Back to Mandriva / Mageia now. It’s perhaps to early to say anything about Mageia, except they seem to be made of some pretty skilled  people; and that’s usually not the kind of engineers you find easily on the market. They claim to continue what Mandriva as a distro was good at, only in a better way, and without the perceived historical failures of the past management teams.

Interestingly enough, I think Mageia is bad news for Mandriva, and it means that Mandriva should find an innovative business model and acquire/change to a new focus. Let me explain. Reading the Mageia website and going around the Internet, here’s what I understand:
- Mageia realizes the need to be a linux distro for other kinds of
terminals (tablets, handhelds, etc.)
- Mageia has crafted two strong bulletpoints in its storytelling that DOES hurt Mandriva starting today: Mageia “is” Mandriva, since it is
made of the engineers who have coded Mandriva ever since a few years; second, Mageia is “better” since they understood what “is wrong”: the management of Mandriva. (Nobody ever found anything to complain about Mandriva as a distro, it’s still one of the best on the market).
- Mageia is soon to “take over” the market: everyone on the forums  seem to dig Mageia; and in a sense, it’s what the Mandriva community and the French FOSS community was expecting.

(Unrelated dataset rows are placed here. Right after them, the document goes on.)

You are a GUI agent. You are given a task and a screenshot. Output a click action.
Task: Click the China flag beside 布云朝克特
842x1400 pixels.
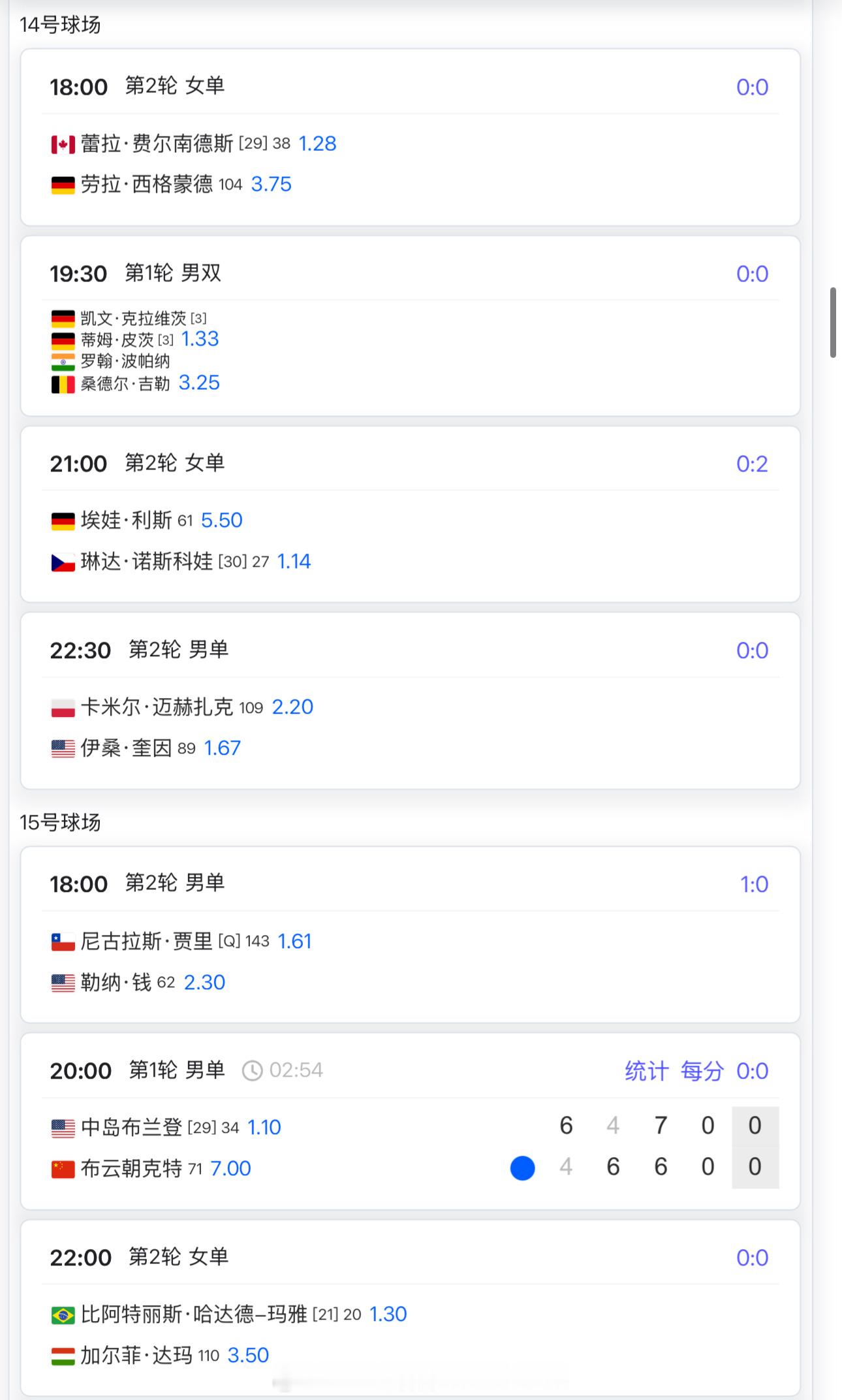(x=63, y=1169)
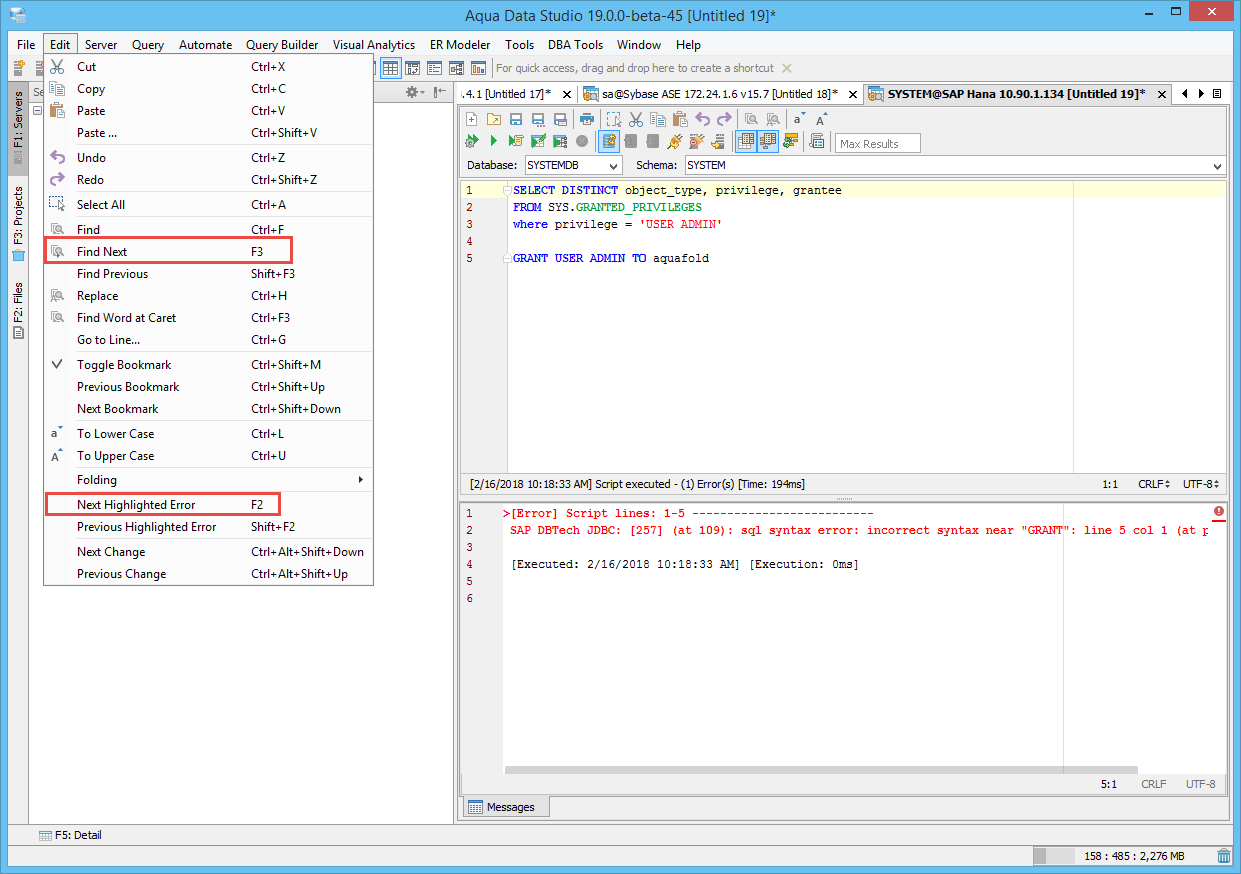Open the Database dropdown showing SYSTEMDB
Screen dimensions: 1241x874
click(573, 165)
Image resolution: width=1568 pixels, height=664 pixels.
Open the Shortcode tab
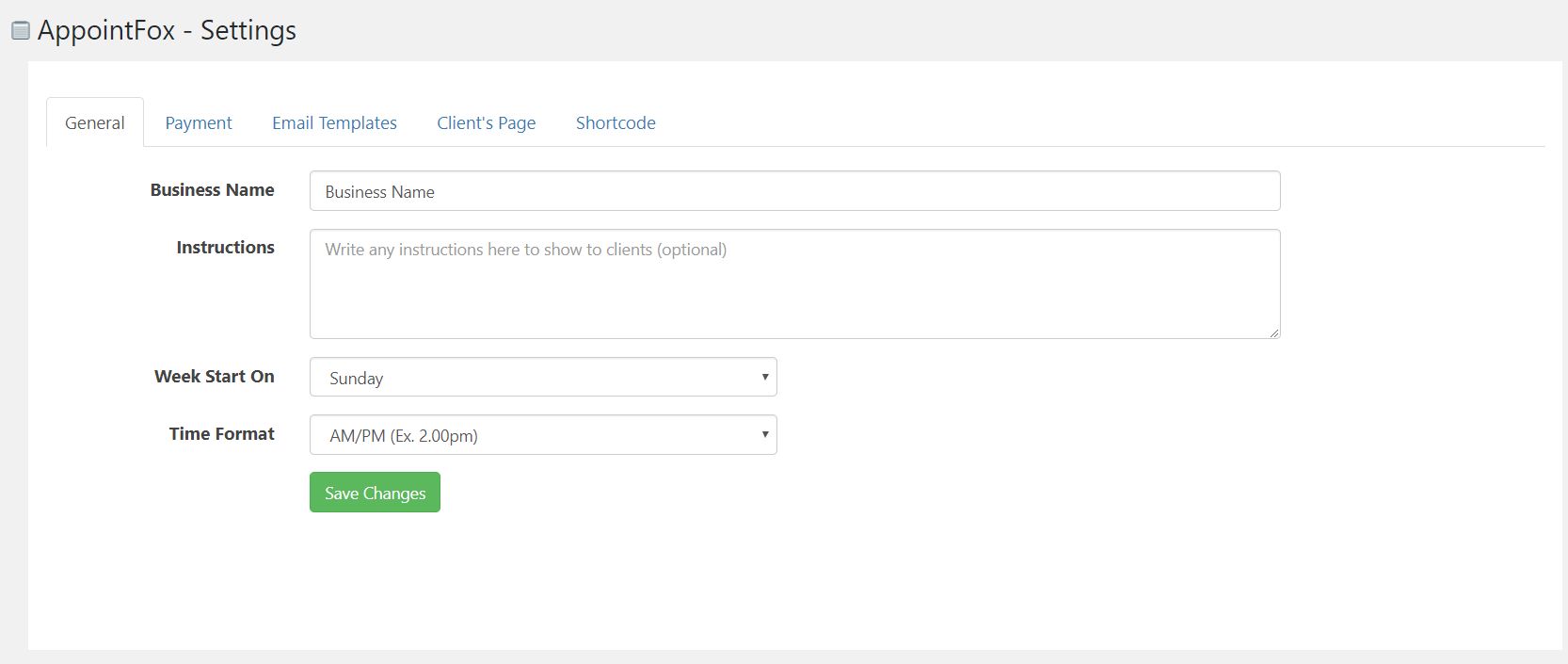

If the last claim sounds bold, think again: what is the value of having a Mandriva desktop outside of a corporate support contract (same goes for a server) now that there’s Mageia? The way to create value for Mandriva is to depart from the traditional all-purposes distribution model (which still does not mean they would have to “cut” the actual distribution) and innovate first at the distribution level, and then, if possible, go up the ladder by growing a very skilled technical team able to innovate as an operating system, either by contributing upstream again, which it hardly does anymore these days, or innovating on the user experience just like Ubuntu does and is now clearly intensifying as a strategy.

In the case of Mandriva and Mageia, what might become interesting to watch is the potential race between the two twin-distributions; one is now almost an empty shell, deprived of its developers, and the other one has developers but no resources. In any case, it’s time these two get a real shot at innovating, for the sake of the entire Free and Open Source Software ecosystem.